→ **Task set**
#1 List every parenthetical citation to a filing that appears in the passage below about the motion to strike, in the order given.
#2 Retype everything in the motion-to-strike passage below from "First, Plaintiff argues" down to "(Reply at 2-4.)", keeping each character unchanged.

→ **Passage given**
Plaintiff offers five separate arguments in support of its motion to strike. (See Mot.)
First, Plaintiff argues it did not need to confer with Defendant because its motion was brought
under Fed. R. Civ. P. 12. D.C.COLO.LCivR 7.1(b)(2). (Resp. at 1.) Second, Plaintiff
characterizes Colo. Rev. Stat. § 13-21-111.5 as procedural in nature and argues that, under Erie, 1
it is inapplicable in a federal diversity case. (Mot. at 2-4.) Third, Plaintiff argues that Defendant
violated the tenets of Erie by removing this action to federal court in order to avoid the Civil
Access Pilot Project Rules adopted by the Supreme Court of Colorado’s Chief Justice Directive
11-02. (Mot. at 2-3.) 2 Fourth, Plaintiff alleges that Colo. Rev. Stat. § 13-21-111.5 is
inapplicable to its contract claim. (Mot. at 4.) Finally, Plaintiff asserts that no other party can be
liable for its alleged tort claims of bad faith, rendering Defendant’s nonparty designations
inapposite. (Reply at 2-4.)

→ **Recorded data**
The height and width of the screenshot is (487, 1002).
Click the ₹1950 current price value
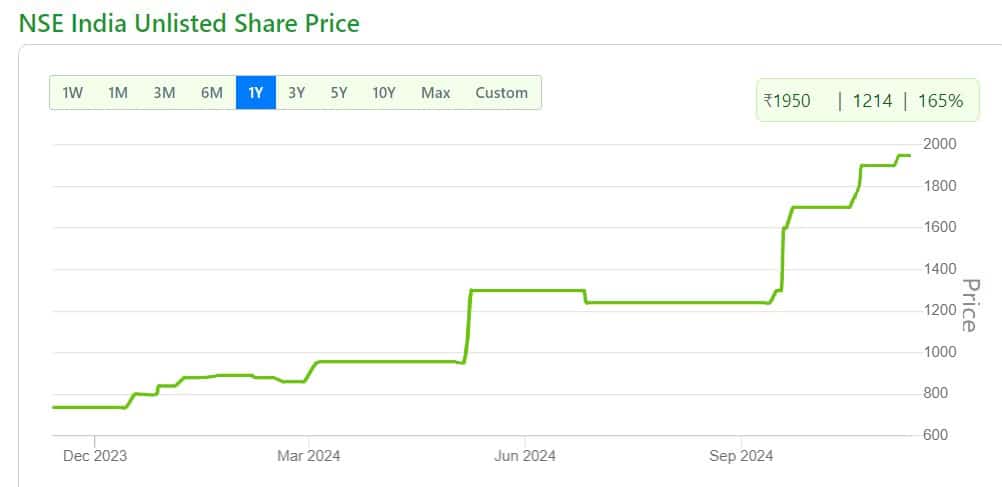point(787,101)
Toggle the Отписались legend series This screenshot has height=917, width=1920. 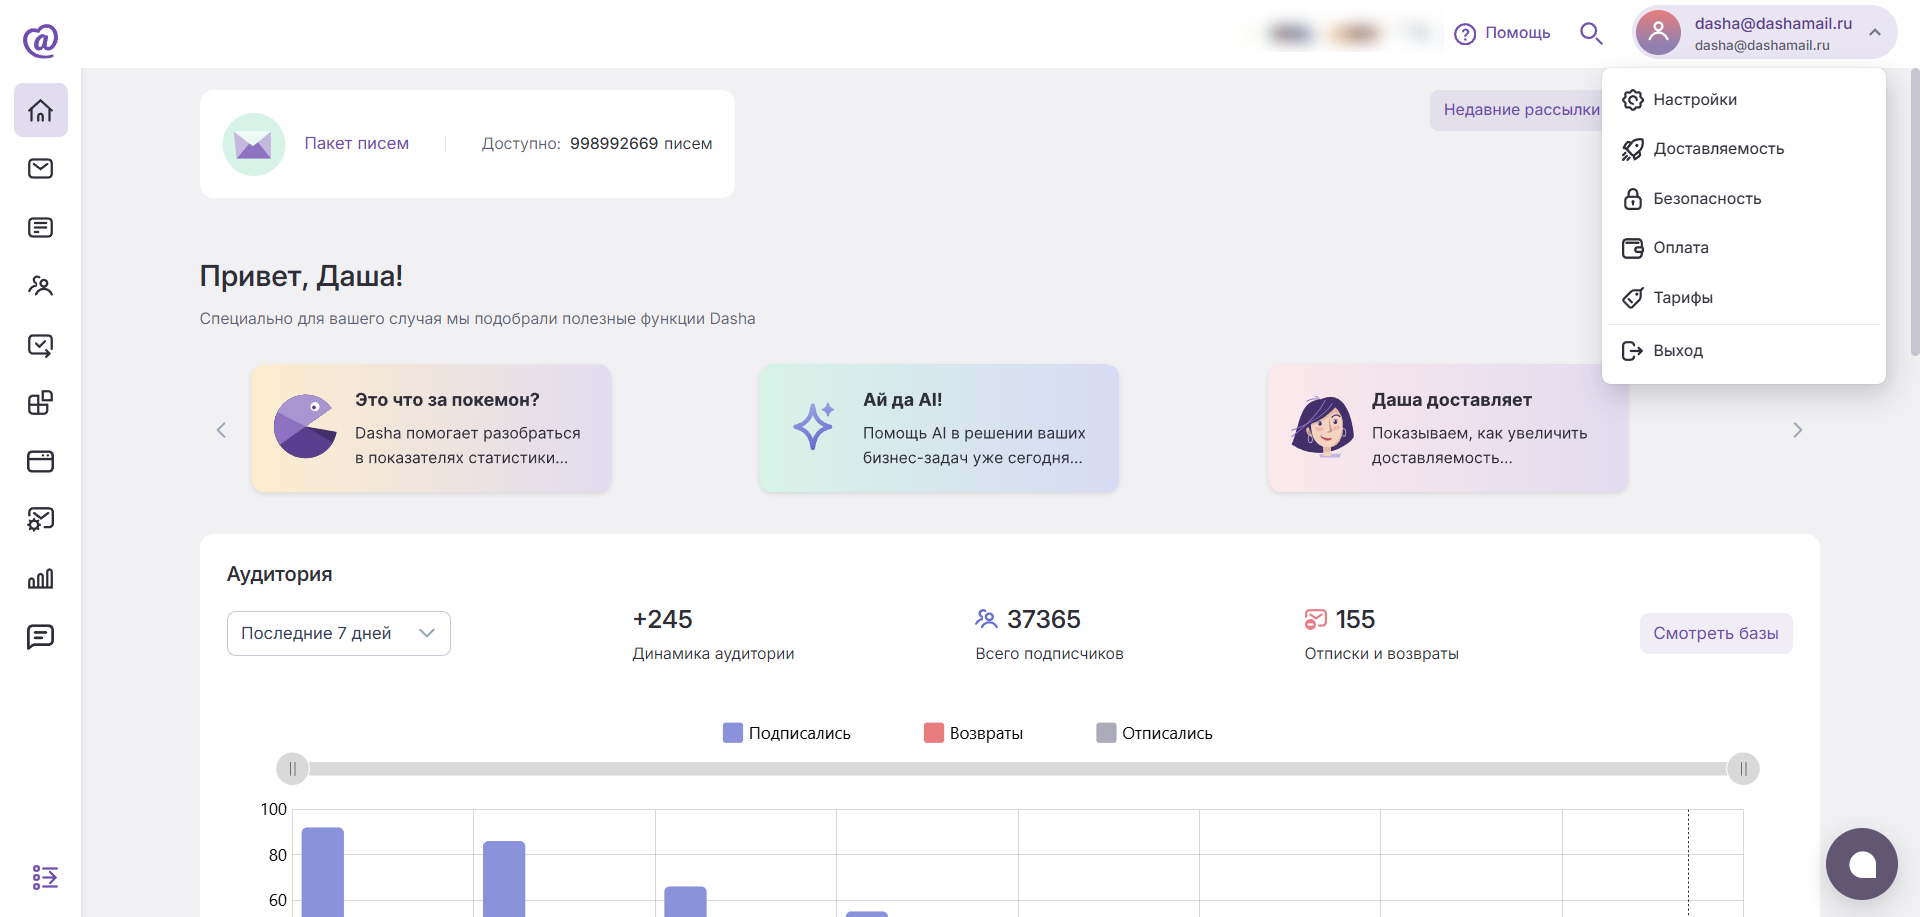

→ **Solutions for each task**
#1
(See Mot.)
(Resp. at 1.)
(Mot. at 2-4.)
(Mot. at 2-3.)
(Mot. at 4.)
(Reply at 2-4.)

#2
First, Plaintiff argues it did not need to confer with Defendant because its motion was brought
under Fed. R. Civ. P. 12. D.C.COLO.LCivR 7.1(b)(2). (Resp. at 1.) Second, Plaintiff
characterizes Colo. Rev. Stat. § 13-21-111.5 as procedural in nature and argues that, under Erie, 1
it is inapplicable in a federal diversity case. (Mot. at 2-4.) Third, Plaintiff argues that Defendant
violated the tenets of Erie by removing this action to federal court in order to avoid the Civil
Access Pilot Project Rules adopted by the Supreme Court of Colorado’s Chief Justice Directive
11-02. (Mot. at 2-3.) 2 Fourth, Plaintiff alleges that Colo. Rev. Stat. § 13-21-111.5 is
inapplicable to its contract claim. (Mot. at 4.) Finally, Plaintiff asserts that no other party can be
liable for its alleged tort claims of bad faith, rendering Defendant’s nonparty designations
inapposite. (Reply at 2-4.)